Extract, word for word, each line from the line holding "1568x514 pixels. How" through the end of the records. Omit every picture.

Stored data:
·····

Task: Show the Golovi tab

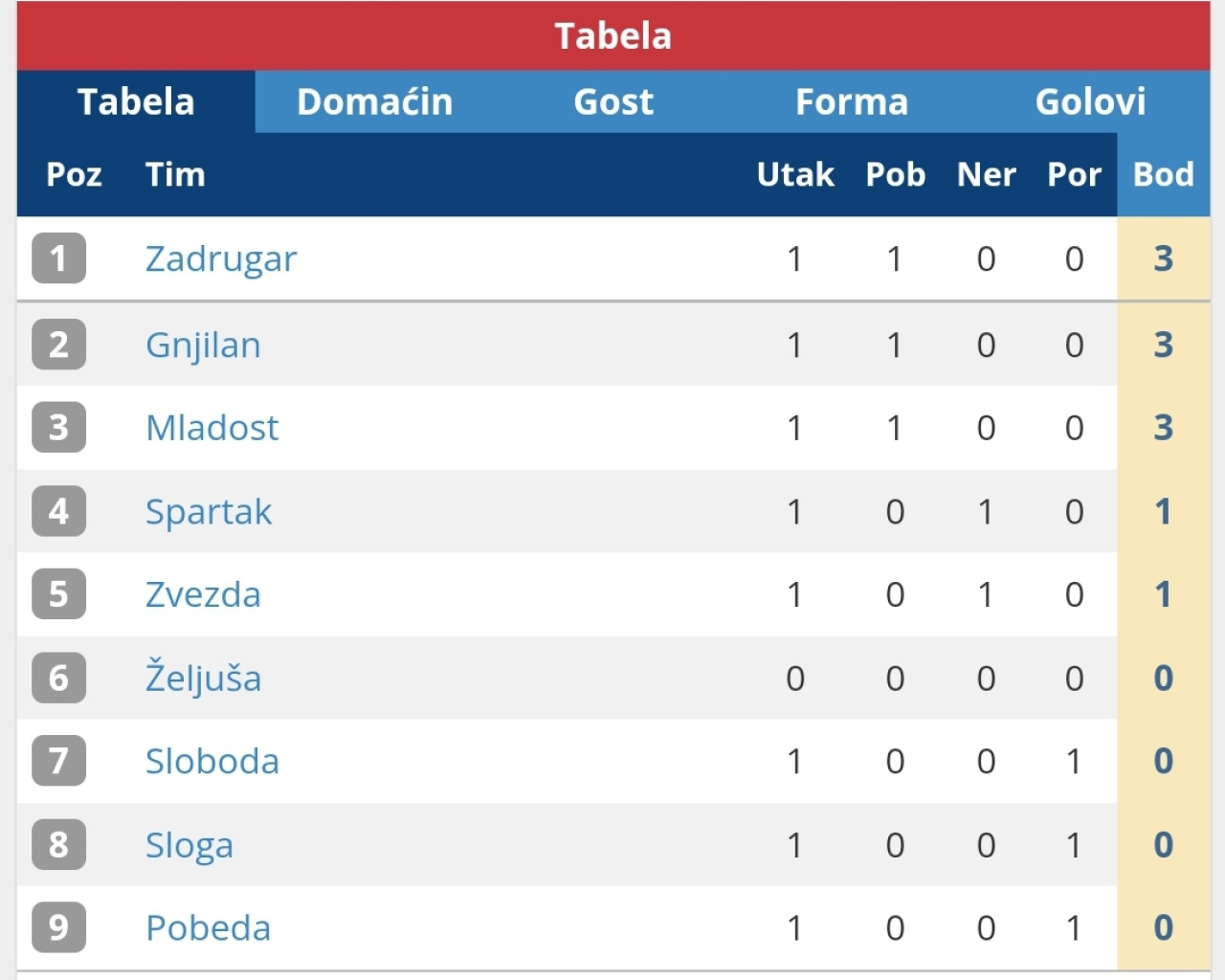Action: pos(1090,101)
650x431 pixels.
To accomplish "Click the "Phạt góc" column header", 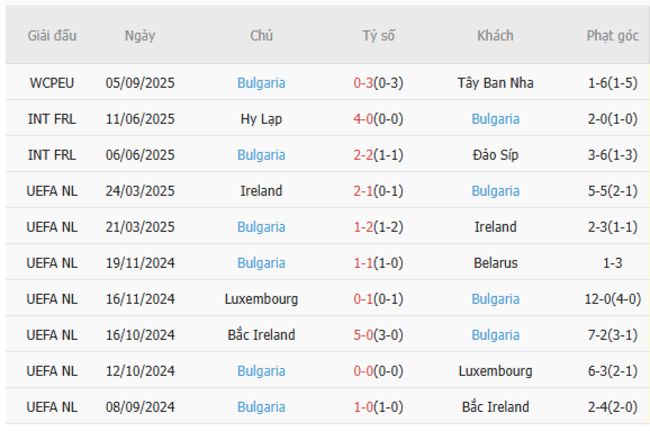I will point(612,36).
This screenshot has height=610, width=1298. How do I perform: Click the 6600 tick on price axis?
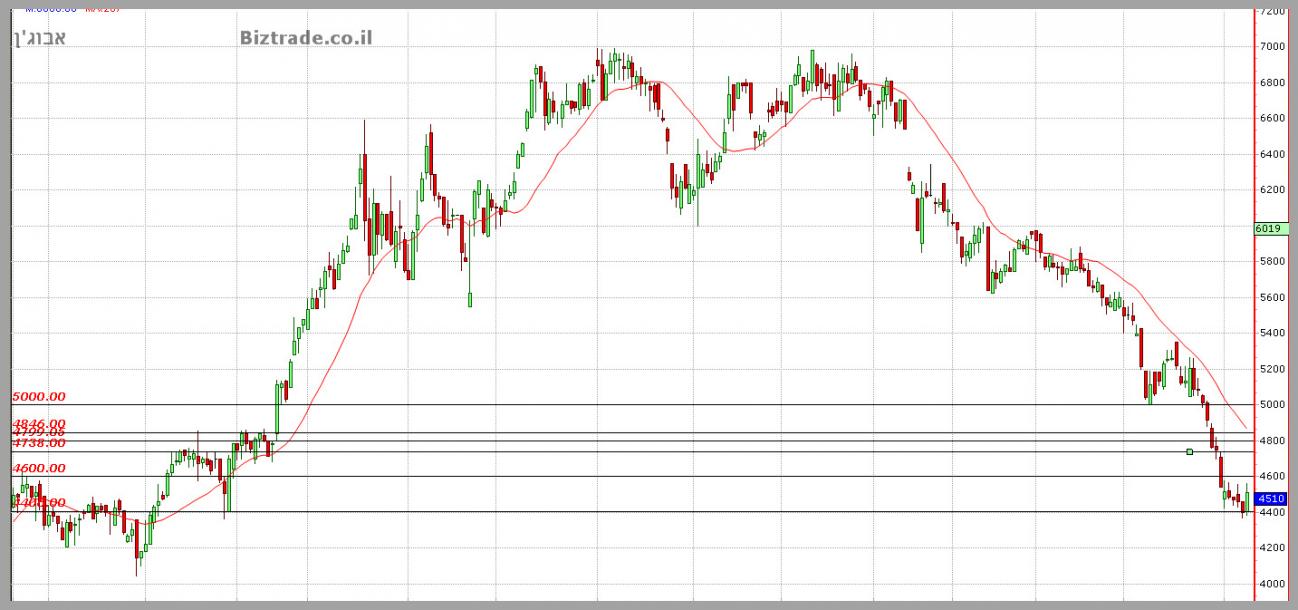pyautogui.click(x=1273, y=119)
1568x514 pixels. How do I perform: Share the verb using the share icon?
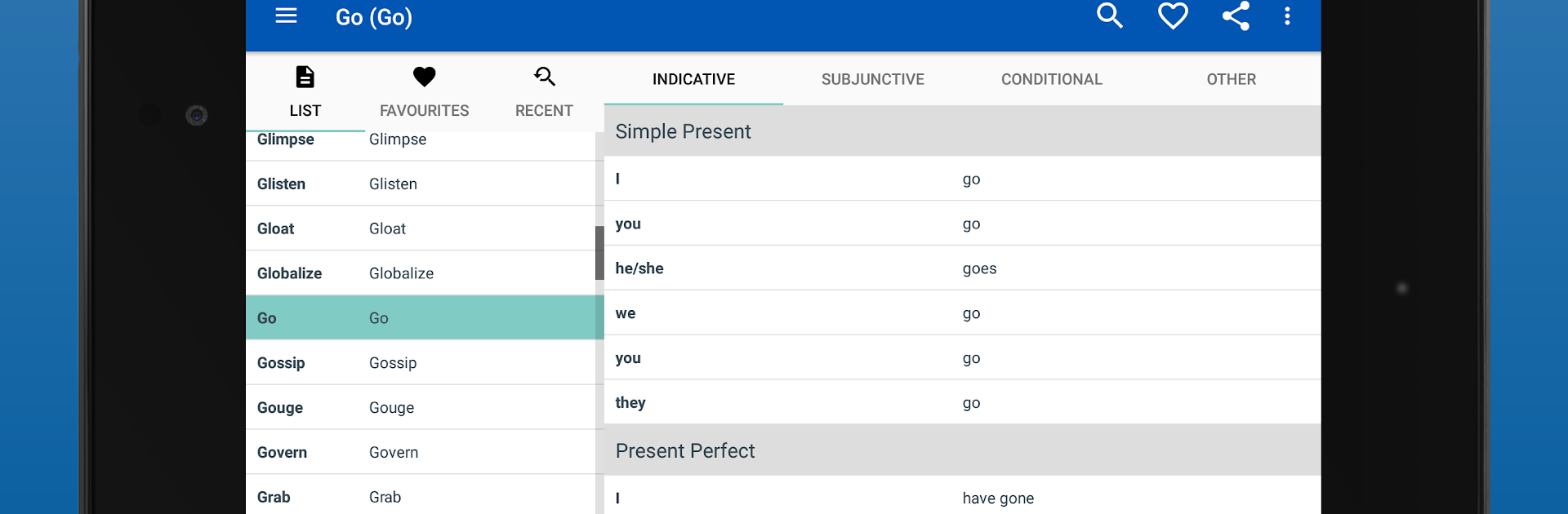click(1236, 16)
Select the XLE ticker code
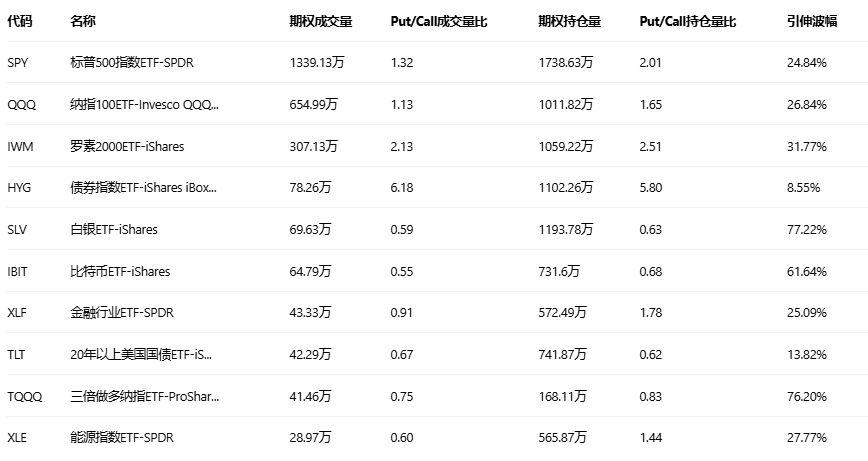Image resolution: width=868 pixels, height=461 pixels. 18,438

·····

Finished exercise:
1568x514 pixels. How do I perform: Share the verb using the share icon?
click(1236, 16)
Select the XLE ticker code
Image resolution: width=868 pixels, height=461 pixels. 18,438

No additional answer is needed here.